Directions for this task:
Retype the entries below without any change.
[[ Dataset excerpts open ]]
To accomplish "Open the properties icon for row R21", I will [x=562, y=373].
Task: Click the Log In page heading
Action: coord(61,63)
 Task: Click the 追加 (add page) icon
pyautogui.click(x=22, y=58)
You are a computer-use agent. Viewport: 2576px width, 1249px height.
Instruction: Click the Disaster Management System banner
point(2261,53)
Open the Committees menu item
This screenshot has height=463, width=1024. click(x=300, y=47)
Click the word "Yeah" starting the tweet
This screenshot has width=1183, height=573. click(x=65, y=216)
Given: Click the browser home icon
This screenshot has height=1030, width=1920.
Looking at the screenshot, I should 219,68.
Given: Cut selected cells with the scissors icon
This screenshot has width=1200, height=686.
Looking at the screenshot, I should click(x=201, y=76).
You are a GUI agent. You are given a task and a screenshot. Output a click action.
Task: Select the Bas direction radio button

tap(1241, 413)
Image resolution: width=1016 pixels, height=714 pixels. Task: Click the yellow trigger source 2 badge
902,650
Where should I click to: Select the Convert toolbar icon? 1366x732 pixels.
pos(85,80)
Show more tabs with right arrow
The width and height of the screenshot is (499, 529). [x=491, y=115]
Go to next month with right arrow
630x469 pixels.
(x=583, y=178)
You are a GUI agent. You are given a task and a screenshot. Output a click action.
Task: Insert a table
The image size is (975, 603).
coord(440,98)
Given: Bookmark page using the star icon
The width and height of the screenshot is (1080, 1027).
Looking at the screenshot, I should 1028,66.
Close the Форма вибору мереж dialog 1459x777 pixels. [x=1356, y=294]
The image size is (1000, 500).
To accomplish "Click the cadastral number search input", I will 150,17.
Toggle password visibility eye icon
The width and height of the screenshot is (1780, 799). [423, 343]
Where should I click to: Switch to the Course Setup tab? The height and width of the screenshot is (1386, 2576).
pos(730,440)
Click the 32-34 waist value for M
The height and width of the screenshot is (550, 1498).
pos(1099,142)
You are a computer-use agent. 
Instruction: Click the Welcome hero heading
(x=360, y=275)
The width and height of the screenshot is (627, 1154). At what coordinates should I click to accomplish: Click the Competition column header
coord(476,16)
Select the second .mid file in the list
[[ Dataset excerpts closed ]]
Result of this exercise:
To accomplish "Open the properties icon for row R21", I will [x=562, y=373].
Task: Click the Log In page heading
Action: coord(61,63)
 Task: Click the 追加 (add page) icon
pyautogui.click(x=22, y=58)
You are a computer-use agent. Viewport: 2576px width, 1249px height.
Instruction: Click the Disaster Management System banner
point(2261,53)
Open the Committees menu item
This screenshot has height=463, width=1024. click(x=300, y=47)
Click the word "Yeah" starting the tweet
This screenshot has width=1183, height=573. click(x=65, y=216)
Given: Click the browser home icon
This screenshot has height=1030, width=1920.
Looking at the screenshot, I should 219,68.
Given: Cut selected cells with the scissors icon
This screenshot has width=1200, height=686.
Looking at the screenshot, I should click(x=201, y=76).
You are a GUI agent. You are given a task and a screenshot. Output a click action.
Task: Select the Bas direction radio button

tap(1241, 413)
Image resolution: width=1016 pixels, height=714 pixels. Task: Click the yellow trigger source 2 badge
902,650
Where should I click to: Select the Convert toolbar icon? 1366x732 pixels.
pos(85,80)
Show more tabs with right arrow
The width and height of the screenshot is (499, 529). [x=491, y=115]
Go to next month with right arrow
630x469 pixels.
(x=583, y=178)
You are a GUI agent. You are given a task and a screenshot. Output a click action.
Task: Insert a table
The image size is (975, 603).
coord(440,98)
Given: Bookmark page using the star icon
The width and height of the screenshot is (1080, 1027).
Looking at the screenshot, I should 1028,66.
Close the Форма вибору мереж dialog 1459x777 pixels. [x=1356, y=294]
The image size is (1000, 500).
To accomplish "Click the cadastral number search input", I will 150,17.
Toggle password visibility eye icon
The width and height of the screenshot is (1780, 799). [423, 343]
Where should I click to: Switch to the Course Setup tab? The height and width of the screenshot is (1386, 2576).
pos(730,440)
Click the 32-34 waist value for M
The height and width of the screenshot is (550, 1498).
pos(1099,142)
You are a computer-use agent. 
Instruction: Click the Welcome hero heading
(x=360, y=275)
The width and height of the screenshot is (627, 1154). At what coordinates should I click to accomplish: Click the Competition column header
coord(476,16)
Select the second .mid file in the list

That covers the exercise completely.